Тэддер попытался помешать, но тот отшвырнул его в сторону и пригрозил, что самого Тэддера запихнет в клетку.
Тов. Ковшук поднял за ворот арестанта, дежурный приоткрыл дверь, и Ковшук швырнул старика в клетку.
Что произошло далее, достоверно сообщить затрудняюсь, поскольку в этом месте рассказ Тэддера стал невнятным, он впал в истерику и от сильного опьянения плакал и неразборчиво кричал „Бандиты. «Убийцы!“, из чего я понял, что лев разорвал арестанта.
Доношу, что кроме хозяев дома, рассказ Тэддера слушали: искусствовед профессор Дмитриев, клоун Румянцев (Карандаш), артист Утесов и один незнакомый мне человек. Все они своего отношения к рассказу Тэддера не высказали, за исключением клоуна Карандаша, заметившего: „Тоже весело“ и вскоре ушедшего из гостей. Остальные воздержались от оценок, и Утесов увел Тэддера в ванную — приводить в порядок.
Полагаю, подобные злостные измышления могут принести вред авторитету наших славных органов госбезопасности. О чем и доношу.
СЕК. СОТ. ЦИРКАЧ, 27 октября 1948 г.».
Все правильно сообщил Циркач — рассказ Тэддера был заведомым вымыслом.

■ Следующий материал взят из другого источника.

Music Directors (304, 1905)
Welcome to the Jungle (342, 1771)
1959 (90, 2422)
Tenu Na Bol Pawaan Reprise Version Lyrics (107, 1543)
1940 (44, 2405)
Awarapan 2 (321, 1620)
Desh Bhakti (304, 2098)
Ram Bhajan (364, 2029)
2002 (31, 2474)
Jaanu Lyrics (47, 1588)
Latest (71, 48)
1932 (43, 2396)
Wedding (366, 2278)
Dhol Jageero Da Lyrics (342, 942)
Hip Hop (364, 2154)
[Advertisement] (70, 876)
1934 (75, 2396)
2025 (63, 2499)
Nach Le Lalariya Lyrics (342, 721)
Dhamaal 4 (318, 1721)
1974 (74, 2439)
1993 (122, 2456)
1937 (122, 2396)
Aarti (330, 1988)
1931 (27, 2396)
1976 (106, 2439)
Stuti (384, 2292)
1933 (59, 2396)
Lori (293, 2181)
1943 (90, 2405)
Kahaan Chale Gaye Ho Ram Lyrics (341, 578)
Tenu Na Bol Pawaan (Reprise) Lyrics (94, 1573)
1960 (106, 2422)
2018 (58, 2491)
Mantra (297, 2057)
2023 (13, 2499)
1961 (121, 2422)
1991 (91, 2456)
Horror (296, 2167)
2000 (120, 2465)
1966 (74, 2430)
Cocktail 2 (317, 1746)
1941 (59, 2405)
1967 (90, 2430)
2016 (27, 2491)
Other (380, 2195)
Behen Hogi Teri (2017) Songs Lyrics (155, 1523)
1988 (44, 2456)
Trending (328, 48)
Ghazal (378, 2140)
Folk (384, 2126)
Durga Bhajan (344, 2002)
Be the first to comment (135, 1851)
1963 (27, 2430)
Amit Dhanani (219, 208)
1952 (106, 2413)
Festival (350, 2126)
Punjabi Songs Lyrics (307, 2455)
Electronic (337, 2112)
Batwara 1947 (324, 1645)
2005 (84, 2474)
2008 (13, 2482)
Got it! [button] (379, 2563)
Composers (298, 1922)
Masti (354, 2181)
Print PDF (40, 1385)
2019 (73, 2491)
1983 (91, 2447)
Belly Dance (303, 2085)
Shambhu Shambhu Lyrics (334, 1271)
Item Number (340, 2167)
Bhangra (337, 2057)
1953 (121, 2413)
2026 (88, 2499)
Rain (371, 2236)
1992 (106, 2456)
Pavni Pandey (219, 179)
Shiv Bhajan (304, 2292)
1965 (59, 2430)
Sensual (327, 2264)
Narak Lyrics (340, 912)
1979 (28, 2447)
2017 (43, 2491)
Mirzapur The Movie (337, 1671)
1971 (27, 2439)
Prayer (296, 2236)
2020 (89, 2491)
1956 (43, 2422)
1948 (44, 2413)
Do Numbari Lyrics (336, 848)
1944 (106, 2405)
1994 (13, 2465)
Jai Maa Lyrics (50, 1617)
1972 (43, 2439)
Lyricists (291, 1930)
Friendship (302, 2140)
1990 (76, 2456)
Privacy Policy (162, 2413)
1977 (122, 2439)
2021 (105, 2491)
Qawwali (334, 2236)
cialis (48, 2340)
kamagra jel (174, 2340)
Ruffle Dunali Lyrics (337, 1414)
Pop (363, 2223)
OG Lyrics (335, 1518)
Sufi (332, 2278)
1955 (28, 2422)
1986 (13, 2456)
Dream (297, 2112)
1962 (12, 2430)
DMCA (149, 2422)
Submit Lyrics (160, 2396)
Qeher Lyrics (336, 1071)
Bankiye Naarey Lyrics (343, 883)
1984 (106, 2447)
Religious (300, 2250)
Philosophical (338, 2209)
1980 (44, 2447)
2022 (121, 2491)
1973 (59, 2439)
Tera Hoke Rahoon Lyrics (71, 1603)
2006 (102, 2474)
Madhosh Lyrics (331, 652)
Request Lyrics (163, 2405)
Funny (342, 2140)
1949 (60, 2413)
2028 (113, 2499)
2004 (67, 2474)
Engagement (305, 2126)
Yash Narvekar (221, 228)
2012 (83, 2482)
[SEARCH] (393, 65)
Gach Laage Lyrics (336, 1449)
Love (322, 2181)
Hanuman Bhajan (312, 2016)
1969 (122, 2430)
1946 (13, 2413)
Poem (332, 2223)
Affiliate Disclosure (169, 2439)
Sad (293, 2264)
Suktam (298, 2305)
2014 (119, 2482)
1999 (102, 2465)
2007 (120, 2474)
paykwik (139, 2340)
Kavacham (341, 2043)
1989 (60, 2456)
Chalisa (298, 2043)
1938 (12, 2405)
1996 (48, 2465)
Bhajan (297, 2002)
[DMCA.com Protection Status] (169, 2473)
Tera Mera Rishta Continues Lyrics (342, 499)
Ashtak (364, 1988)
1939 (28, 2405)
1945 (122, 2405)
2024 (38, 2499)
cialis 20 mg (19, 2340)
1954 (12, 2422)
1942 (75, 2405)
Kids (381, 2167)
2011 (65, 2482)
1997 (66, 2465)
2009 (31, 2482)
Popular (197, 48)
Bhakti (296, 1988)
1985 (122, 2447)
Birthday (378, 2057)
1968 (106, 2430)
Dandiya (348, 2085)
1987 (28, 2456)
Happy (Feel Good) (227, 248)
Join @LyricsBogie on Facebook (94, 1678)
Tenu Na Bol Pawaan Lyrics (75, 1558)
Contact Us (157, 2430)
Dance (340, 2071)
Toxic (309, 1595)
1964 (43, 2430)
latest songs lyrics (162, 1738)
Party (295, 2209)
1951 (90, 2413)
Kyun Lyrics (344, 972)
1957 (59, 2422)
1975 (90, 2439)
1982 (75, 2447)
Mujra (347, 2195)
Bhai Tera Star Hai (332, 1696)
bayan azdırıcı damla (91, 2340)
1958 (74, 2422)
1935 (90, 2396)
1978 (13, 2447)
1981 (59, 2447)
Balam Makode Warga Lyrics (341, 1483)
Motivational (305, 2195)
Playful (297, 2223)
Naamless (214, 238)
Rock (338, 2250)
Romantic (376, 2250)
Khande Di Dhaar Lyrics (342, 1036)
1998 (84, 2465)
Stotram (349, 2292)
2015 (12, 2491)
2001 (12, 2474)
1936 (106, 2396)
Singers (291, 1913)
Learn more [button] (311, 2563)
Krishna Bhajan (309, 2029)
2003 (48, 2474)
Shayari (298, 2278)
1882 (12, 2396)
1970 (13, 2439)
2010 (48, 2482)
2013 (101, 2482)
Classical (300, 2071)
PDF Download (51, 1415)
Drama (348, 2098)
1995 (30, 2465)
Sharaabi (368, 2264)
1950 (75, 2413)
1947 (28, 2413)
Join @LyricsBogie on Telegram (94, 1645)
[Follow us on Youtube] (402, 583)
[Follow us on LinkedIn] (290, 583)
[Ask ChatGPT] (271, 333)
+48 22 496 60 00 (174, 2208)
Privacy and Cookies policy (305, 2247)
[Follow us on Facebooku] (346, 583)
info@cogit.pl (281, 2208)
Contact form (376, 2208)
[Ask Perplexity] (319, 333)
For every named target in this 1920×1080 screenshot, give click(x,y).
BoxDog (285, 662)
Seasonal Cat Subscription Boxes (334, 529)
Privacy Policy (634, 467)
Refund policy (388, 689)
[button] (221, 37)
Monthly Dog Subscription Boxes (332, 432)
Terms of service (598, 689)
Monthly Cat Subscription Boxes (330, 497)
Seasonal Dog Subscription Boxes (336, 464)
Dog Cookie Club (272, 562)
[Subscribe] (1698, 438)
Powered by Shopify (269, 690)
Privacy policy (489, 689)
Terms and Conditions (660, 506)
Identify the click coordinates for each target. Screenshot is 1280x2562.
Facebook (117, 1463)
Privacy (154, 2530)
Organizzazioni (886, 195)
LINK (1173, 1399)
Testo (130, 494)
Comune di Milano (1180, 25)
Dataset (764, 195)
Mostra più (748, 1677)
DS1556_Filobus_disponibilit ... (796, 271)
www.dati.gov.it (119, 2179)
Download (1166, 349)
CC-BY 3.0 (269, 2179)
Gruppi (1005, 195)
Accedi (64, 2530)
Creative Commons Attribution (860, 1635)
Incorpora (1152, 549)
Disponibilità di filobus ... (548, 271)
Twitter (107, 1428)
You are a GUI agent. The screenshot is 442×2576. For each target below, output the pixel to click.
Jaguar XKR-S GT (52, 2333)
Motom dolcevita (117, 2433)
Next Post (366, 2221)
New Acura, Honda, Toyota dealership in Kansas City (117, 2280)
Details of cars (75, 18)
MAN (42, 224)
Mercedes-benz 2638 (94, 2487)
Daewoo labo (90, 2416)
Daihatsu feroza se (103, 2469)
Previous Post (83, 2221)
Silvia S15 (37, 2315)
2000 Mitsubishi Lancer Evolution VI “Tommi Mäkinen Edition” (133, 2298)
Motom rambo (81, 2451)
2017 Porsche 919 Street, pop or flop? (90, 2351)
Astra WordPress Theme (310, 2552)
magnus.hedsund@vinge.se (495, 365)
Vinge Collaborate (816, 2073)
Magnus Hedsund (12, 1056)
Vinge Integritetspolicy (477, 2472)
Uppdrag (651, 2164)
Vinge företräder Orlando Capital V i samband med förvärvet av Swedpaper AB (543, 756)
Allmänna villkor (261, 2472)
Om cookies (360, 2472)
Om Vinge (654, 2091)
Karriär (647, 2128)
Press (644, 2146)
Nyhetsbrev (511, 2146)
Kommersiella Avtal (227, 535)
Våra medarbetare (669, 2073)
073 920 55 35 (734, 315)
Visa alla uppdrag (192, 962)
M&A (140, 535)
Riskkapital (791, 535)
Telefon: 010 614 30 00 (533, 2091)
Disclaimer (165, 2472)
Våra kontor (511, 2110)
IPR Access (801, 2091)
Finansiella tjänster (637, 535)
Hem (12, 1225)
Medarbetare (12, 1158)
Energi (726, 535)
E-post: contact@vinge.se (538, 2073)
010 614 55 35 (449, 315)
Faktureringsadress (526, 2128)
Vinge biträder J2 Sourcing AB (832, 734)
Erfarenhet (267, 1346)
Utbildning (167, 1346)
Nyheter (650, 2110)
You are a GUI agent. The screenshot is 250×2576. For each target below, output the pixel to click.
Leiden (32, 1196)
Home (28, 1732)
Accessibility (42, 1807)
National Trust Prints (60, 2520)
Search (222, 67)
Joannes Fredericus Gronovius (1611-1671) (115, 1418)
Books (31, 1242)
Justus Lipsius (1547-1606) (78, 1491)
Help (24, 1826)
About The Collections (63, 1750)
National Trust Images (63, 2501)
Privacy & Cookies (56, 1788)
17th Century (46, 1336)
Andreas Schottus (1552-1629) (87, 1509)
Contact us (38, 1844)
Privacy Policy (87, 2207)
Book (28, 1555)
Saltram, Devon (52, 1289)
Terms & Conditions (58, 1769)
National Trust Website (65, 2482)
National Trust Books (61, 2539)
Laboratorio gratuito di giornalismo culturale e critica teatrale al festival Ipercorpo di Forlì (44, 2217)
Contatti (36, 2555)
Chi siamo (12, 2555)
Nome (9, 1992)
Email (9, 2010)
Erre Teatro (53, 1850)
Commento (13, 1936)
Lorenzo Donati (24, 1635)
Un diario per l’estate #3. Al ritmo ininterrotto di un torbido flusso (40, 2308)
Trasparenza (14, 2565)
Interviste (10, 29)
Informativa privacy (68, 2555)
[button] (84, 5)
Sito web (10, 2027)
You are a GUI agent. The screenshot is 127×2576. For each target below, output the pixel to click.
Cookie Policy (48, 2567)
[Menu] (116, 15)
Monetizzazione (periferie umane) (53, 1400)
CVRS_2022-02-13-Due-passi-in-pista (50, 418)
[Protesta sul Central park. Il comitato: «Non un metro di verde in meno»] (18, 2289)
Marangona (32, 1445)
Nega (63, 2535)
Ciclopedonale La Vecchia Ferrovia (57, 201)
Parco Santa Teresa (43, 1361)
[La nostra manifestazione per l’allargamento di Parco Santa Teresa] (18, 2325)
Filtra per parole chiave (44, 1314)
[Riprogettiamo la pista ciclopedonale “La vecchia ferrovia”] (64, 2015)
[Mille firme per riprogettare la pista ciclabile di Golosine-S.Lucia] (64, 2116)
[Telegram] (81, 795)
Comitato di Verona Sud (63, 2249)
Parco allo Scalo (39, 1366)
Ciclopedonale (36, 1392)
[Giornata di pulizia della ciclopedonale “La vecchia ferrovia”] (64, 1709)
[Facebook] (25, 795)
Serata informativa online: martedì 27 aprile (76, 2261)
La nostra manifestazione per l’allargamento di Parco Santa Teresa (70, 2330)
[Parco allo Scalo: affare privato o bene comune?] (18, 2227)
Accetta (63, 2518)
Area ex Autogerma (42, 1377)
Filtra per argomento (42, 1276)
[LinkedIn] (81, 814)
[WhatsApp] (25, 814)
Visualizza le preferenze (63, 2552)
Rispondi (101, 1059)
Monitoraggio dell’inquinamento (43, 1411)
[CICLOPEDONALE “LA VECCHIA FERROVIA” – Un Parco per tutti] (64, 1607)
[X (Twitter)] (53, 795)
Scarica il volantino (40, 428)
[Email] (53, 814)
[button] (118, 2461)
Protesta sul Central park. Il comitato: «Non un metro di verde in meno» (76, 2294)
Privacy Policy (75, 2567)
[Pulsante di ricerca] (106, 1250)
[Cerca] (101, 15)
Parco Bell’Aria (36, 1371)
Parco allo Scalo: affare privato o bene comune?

Потому что лев Шах не растерзал Грубера. Даже не дотронулся. Грубер сам умер. От разрыва сердца. В клетке Шаха. Как гладиатор он копейки не стоил.
Гладиатором мог бы стать Тэддер, который хищников не боялся совсем. Но когда он сидел передо мной в кабинете и объяснял эту историю, я думал, он обделается от страха. Так что, выходит, и он в гладиаторы не годился. А ведь я его не бил! Я ему не вышибал зубов, как чекист Бабаян — Груберу, не вырывал из головы волос, не грозил бросить в клетку к незнакомым с ним лично львам. Не кричал на него, а вежливо, спокойно расспрашивал. А он был в полуобморочном состоянии.
Вот и пойди разбери людей после этого, кто из них чего стоит. Я попросил Тэддера — и он написал мне подробную объяснительную записку о происшествии на Краснодарском вокзале — приблизительно то же самое, что доносил мне Циркач. Если бы бумага попала наверх, у Ковшука были бы огромные неприятности. Не потому, что Управление кадров сильно расстроилось бы из-за безобразии этих обормотов. Очень бы разозлились в Следственной части, где хулиганство двух пьяных идиотов привело к потере очень хорошего, я бы сказал — живописного фигуранта, который придавал заговору генетиков стереоприроду.
Поэтому объяснительную Тэддера я запер в сейф и приказал писать мне новую: о том, как Грубер умер у него на глазах, ни с того ни с сего, нежно провожаемый под руки Ковшуком и Бабаяном.
Кандидат в гладиаторы послушно написал. Потом я велел Тэддеру обойти гостей заслуженной артистки Маргариты Кох и сообщить им, что вся история — абсолютный вымысел и пьяная болтовня усталого человека. Обошел и сообщил. Все они своего отношения к новой версии не высказали, кроме клоуна Карандаша, заметившего: «Тоже весело…»
Тогда я велел Тэддеру забыть эту историю навсегда. Ее не было. И он забыл. А я — помню.
— Смотри, какой ты памятливый, — усмехнулся Ковшук. — Помнишь, значит, Грубера…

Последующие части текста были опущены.